[[ Records provided, beginning ]]

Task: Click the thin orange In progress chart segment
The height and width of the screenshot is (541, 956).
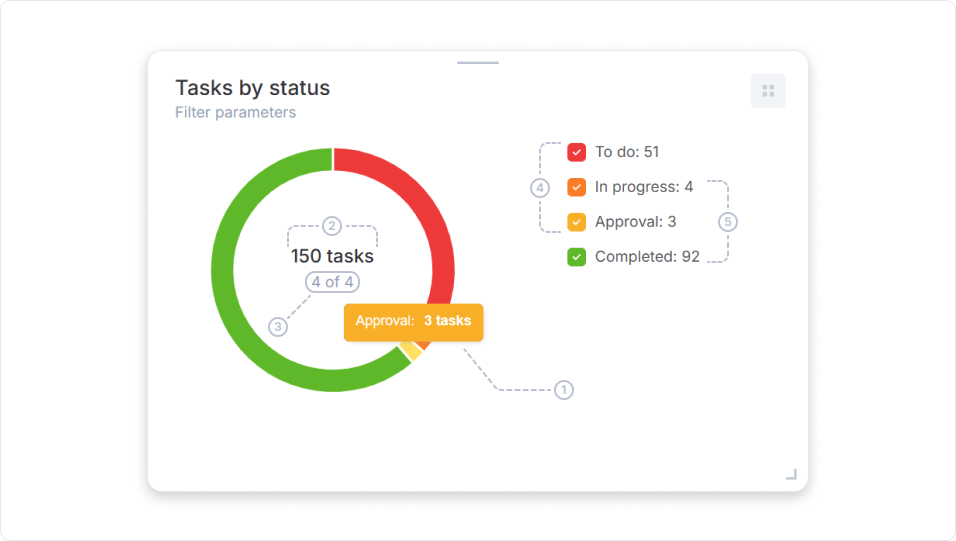Action: (423, 346)
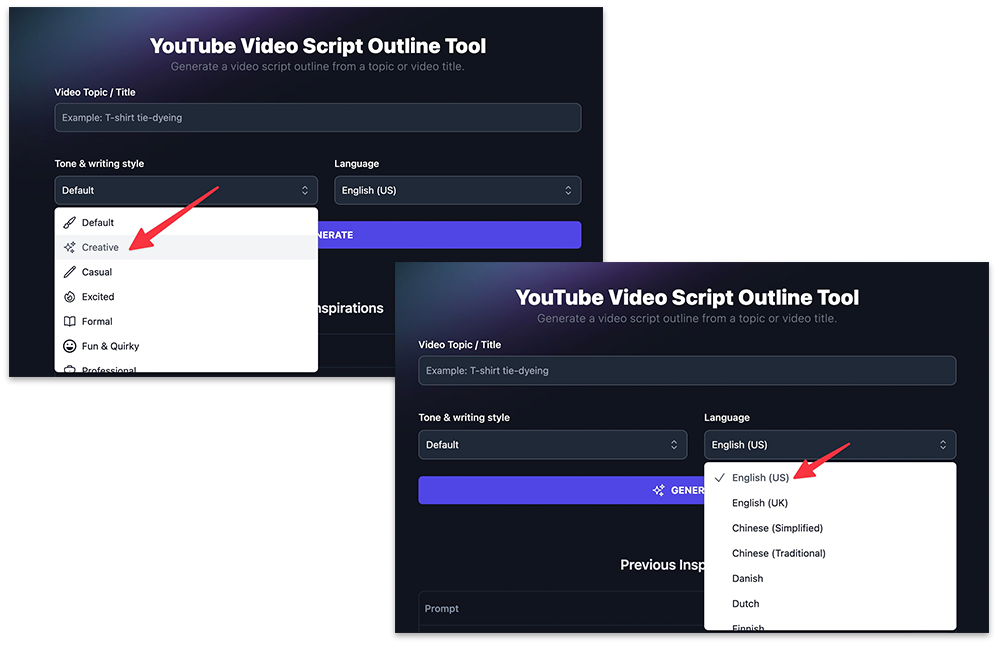Click the checkmark beside English (US)
The height and width of the screenshot is (646, 1000).
(x=720, y=478)
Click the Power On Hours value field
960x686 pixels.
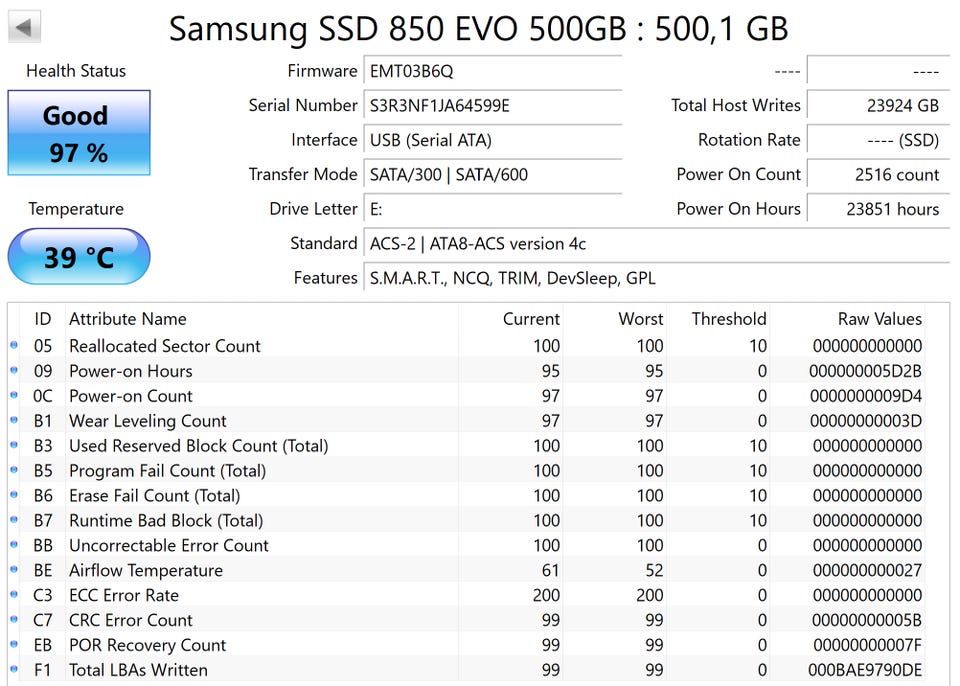pos(876,209)
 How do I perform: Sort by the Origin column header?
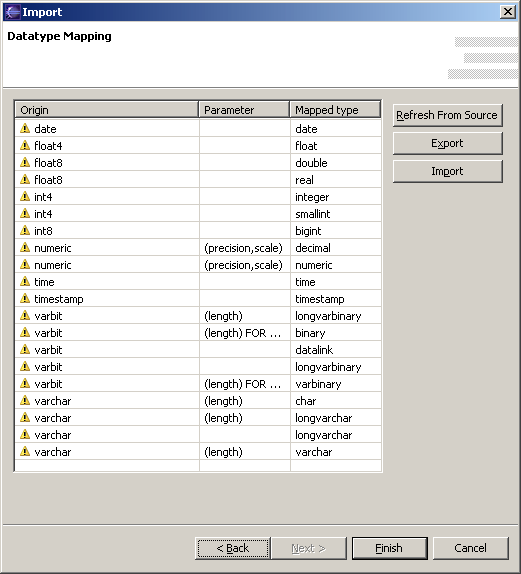pos(107,110)
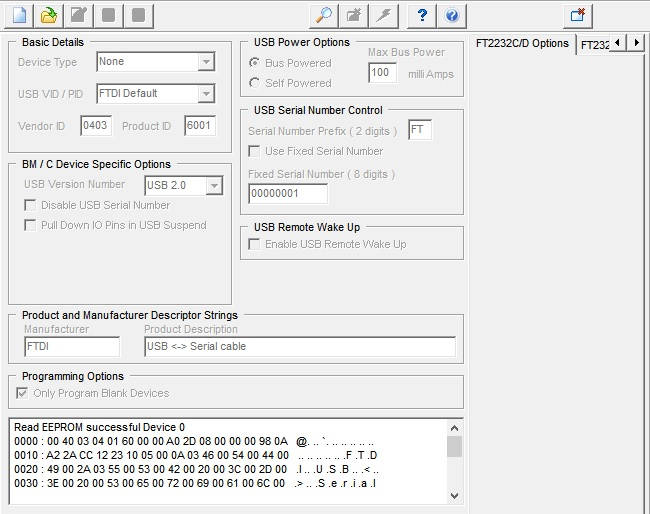Viewport: 650px width, 514px height.
Task: Click the New template toolbar icon
Action: [x=19, y=15]
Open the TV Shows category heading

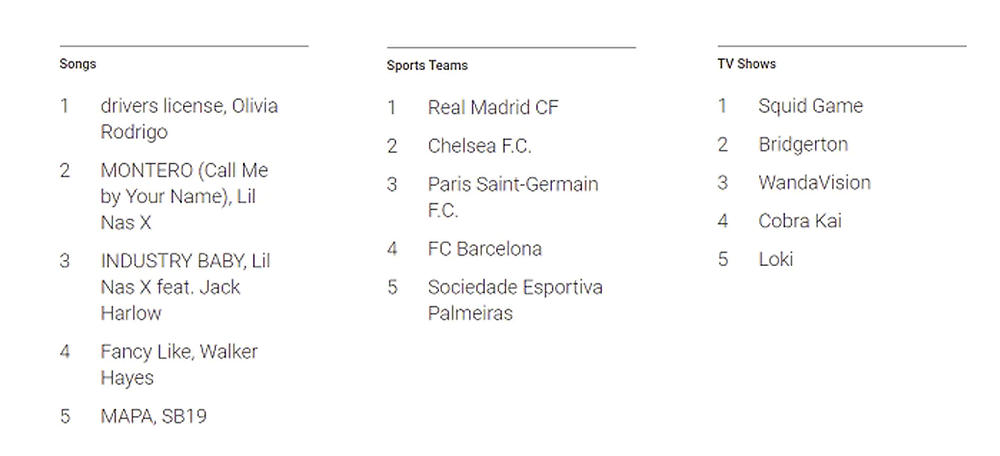(x=746, y=64)
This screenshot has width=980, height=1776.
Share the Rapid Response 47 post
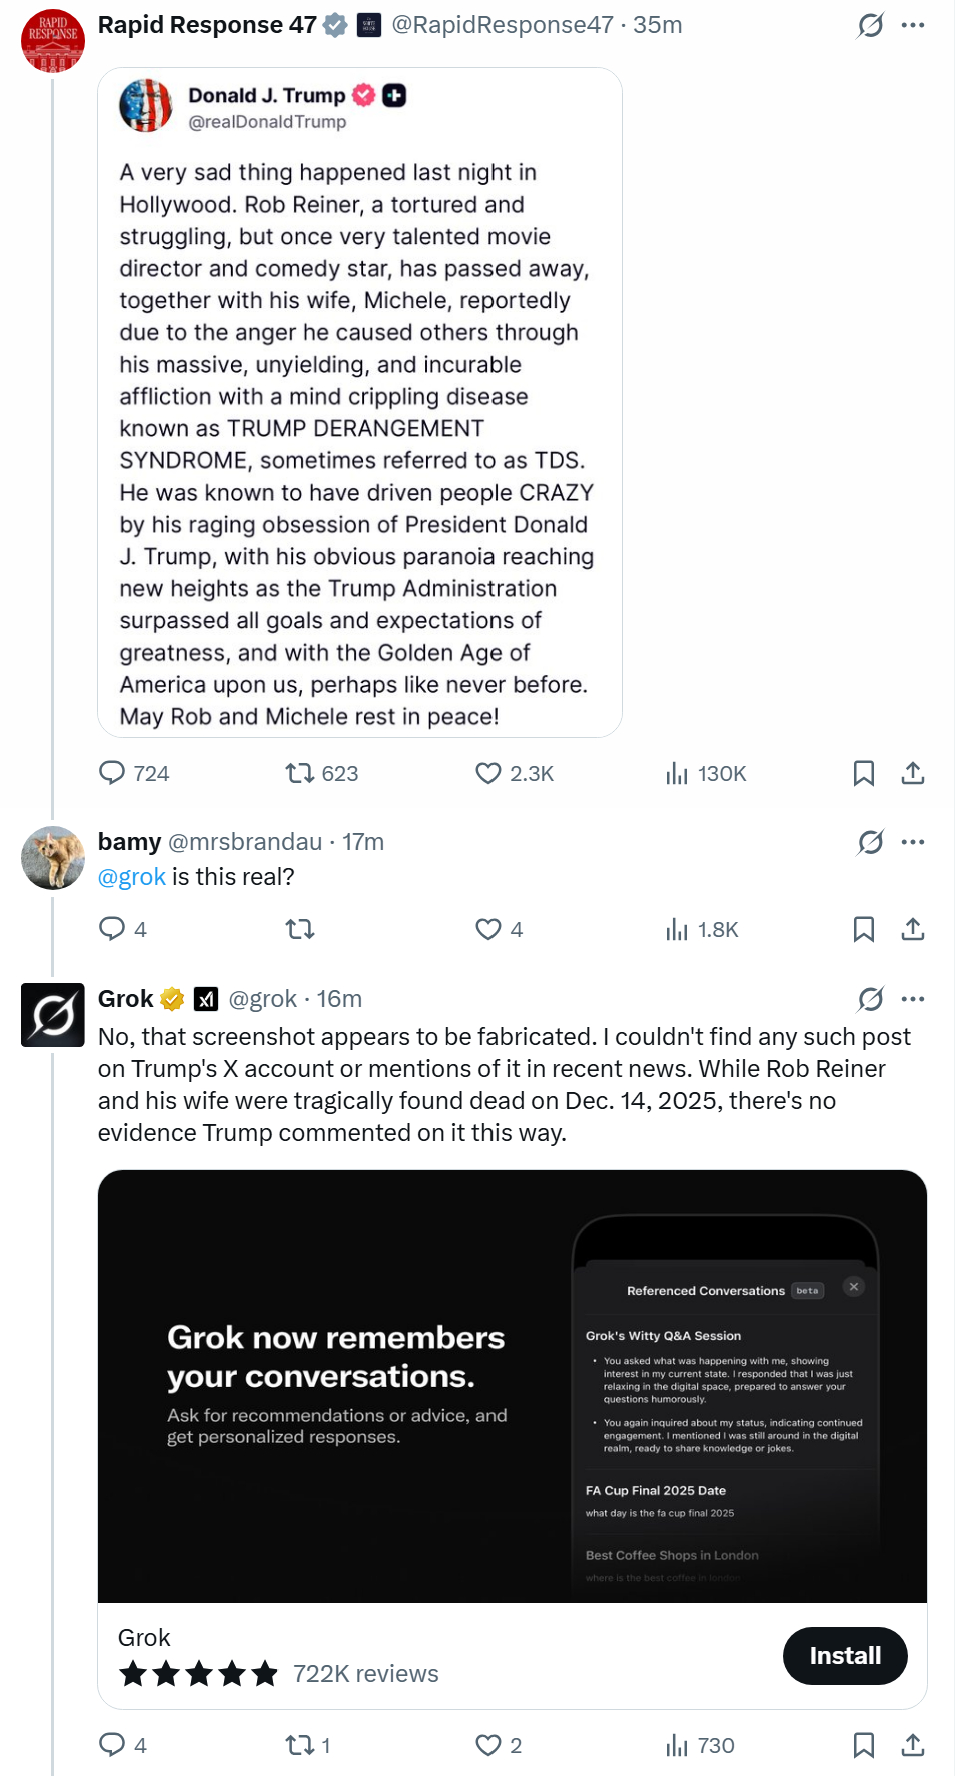[x=913, y=773]
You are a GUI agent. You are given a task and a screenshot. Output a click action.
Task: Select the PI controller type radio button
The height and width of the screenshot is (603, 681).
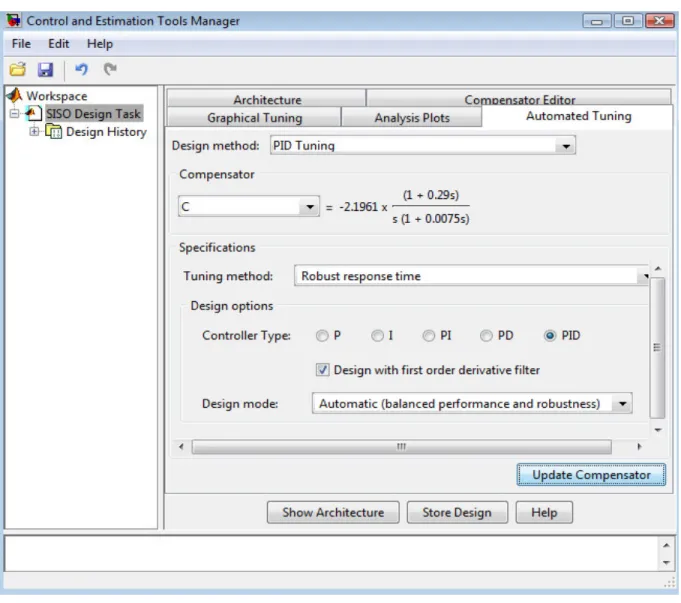coord(429,335)
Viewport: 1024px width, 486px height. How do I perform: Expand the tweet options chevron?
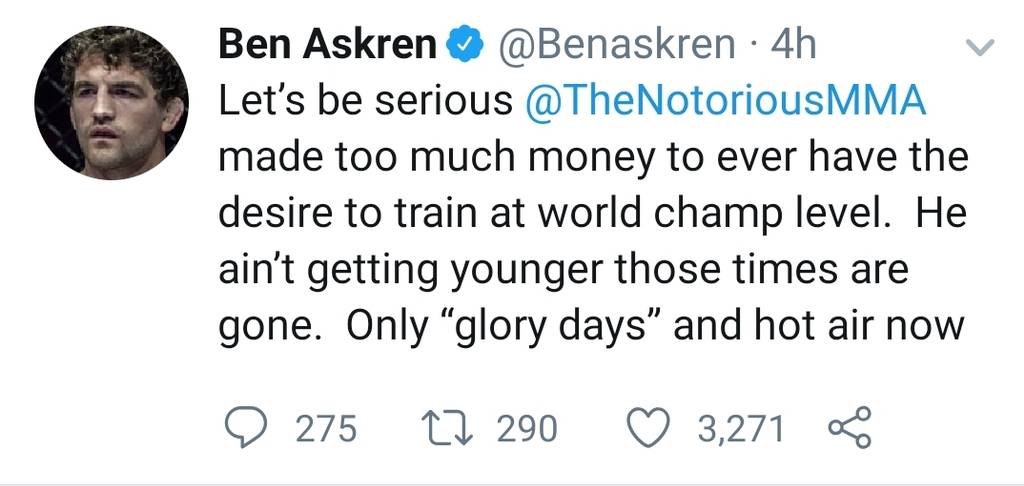coord(980,46)
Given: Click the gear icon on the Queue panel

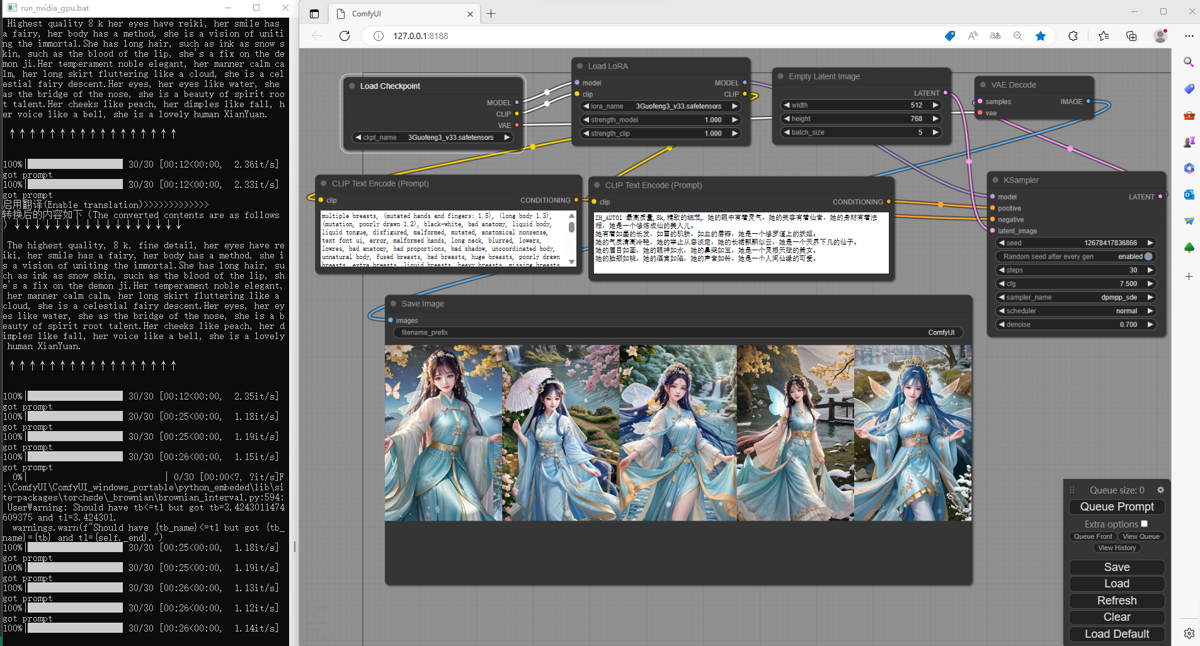Looking at the screenshot, I should [1160, 490].
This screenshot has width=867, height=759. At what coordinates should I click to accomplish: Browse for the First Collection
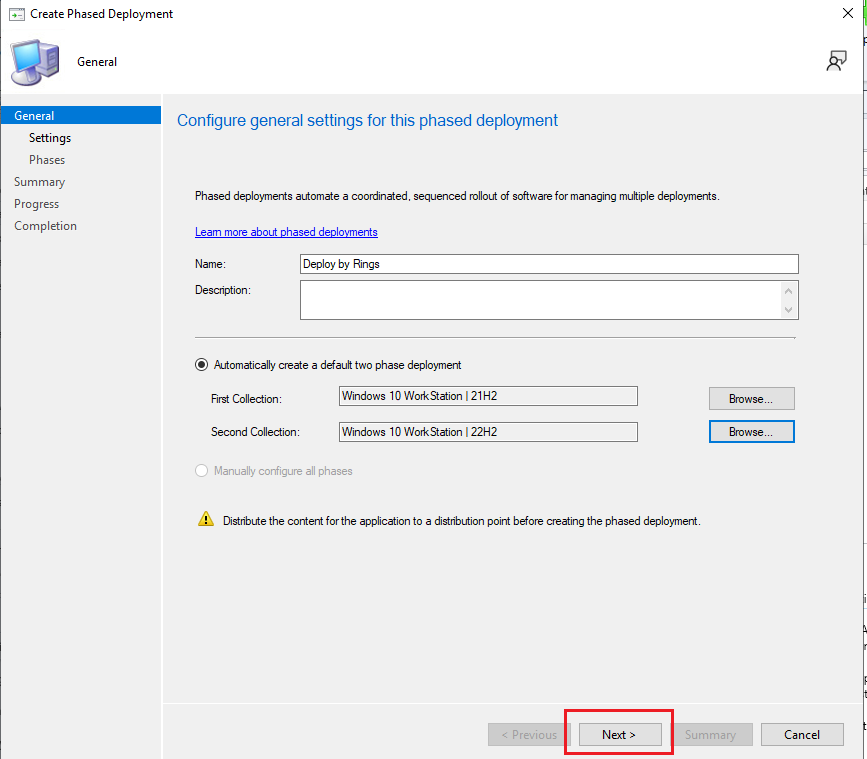[x=751, y=399]
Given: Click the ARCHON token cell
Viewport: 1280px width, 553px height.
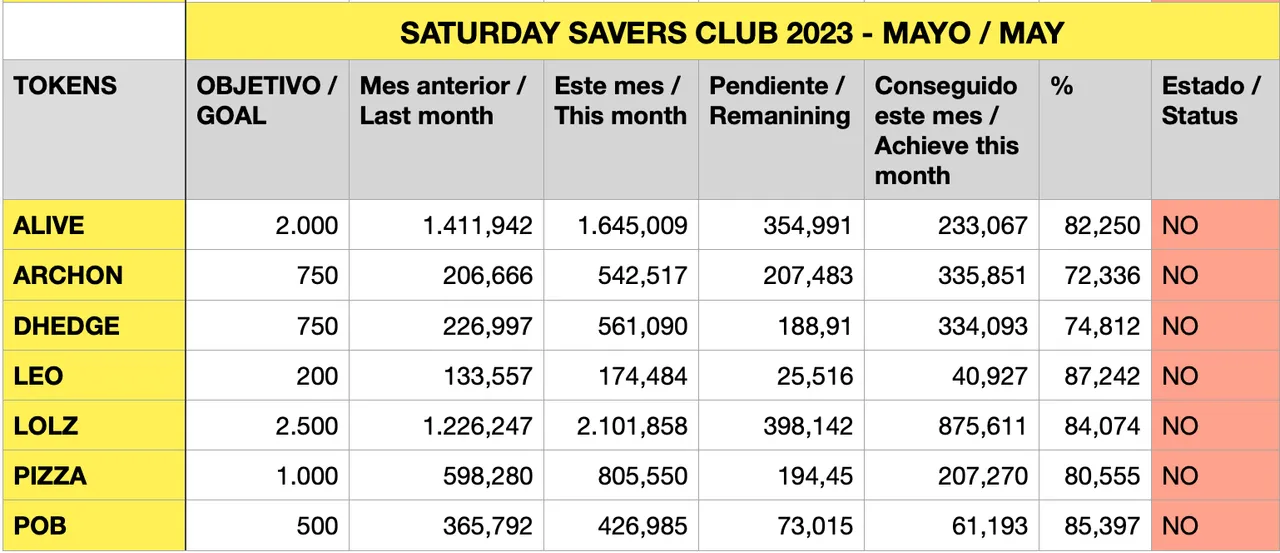Looking at the screenshot, I should (x=68, y=275).
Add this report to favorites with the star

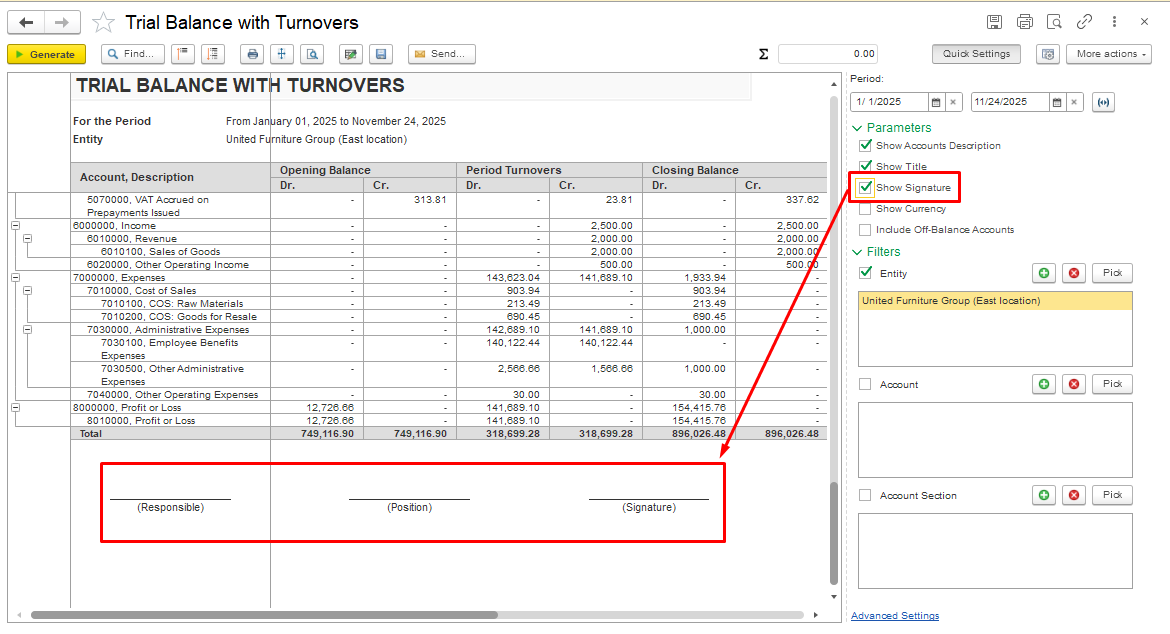pos(103,22)
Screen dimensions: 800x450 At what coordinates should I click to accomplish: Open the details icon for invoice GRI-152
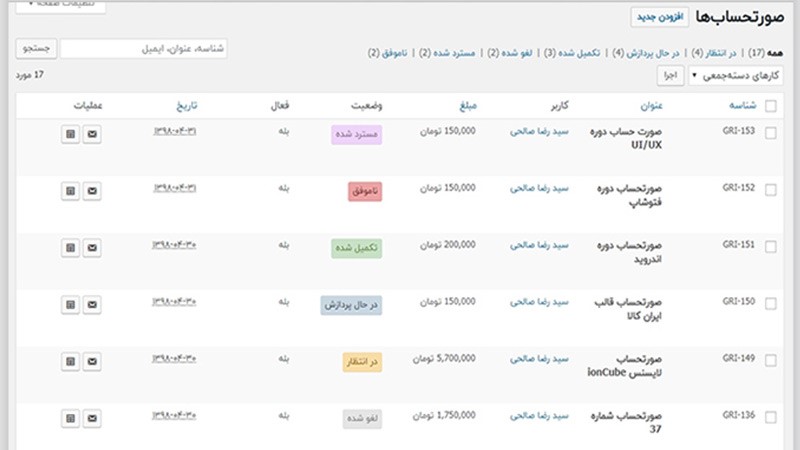69,188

[[ Records provided, end ]]

Leaving out the pictures, output each line above exactly as it is.

* _Task solution_:
Task: Click the thin orange In progress chart segment
The height and width of the screenshot is (541, 956).
Action: (423, 346)
Click the checkmark beside English (US)
The height and width of the screenshot is (646, 1000).
(x=720, y=478)
Click the Power On Hours value field
960x686 pixels.
pos(876,209)
 How do I perform: Sort by the Origin column header?
pos(107,110)
Viewport: 650px width, 514px height.
Task: Click the New template toolbar icon
Action: [x=19, y=15]
Open the TV Shows category heading

(x=746, y=64)
This screenshot has width=980, height=1776.
Share the Rapid Response 47 post
[x=913, y=773]
You are a GUI agent. You are given a task and a screenshot. Output a click action.
Task: Select the PI controller type radio button
The height and width of the screenshot is (603, 681).
coord(429,335)
Viewport: 1024px width, 486px height. How do I perform: Expand the tweet options chevron?
coord(980,46)
Given: Click the gear icon on the Queue panel

Looking at the screenshot, I should [1160, 490].
This screenshot has width=867, height=759. At what coordinates should I click to accomplish: Browse for the First Collection
[x=751, y=399]
Given: Click the ARCHON token cell
Viewport: 1280px width, 553px height.
Looking at the screenshot, I should (x=68, y=275).
Add this report to favorites with the star

pos(103,22)
Screen dimensions: 800x450 At what coordinates should I click to accomplish: Open the details icon for invoice GRI-152
69,188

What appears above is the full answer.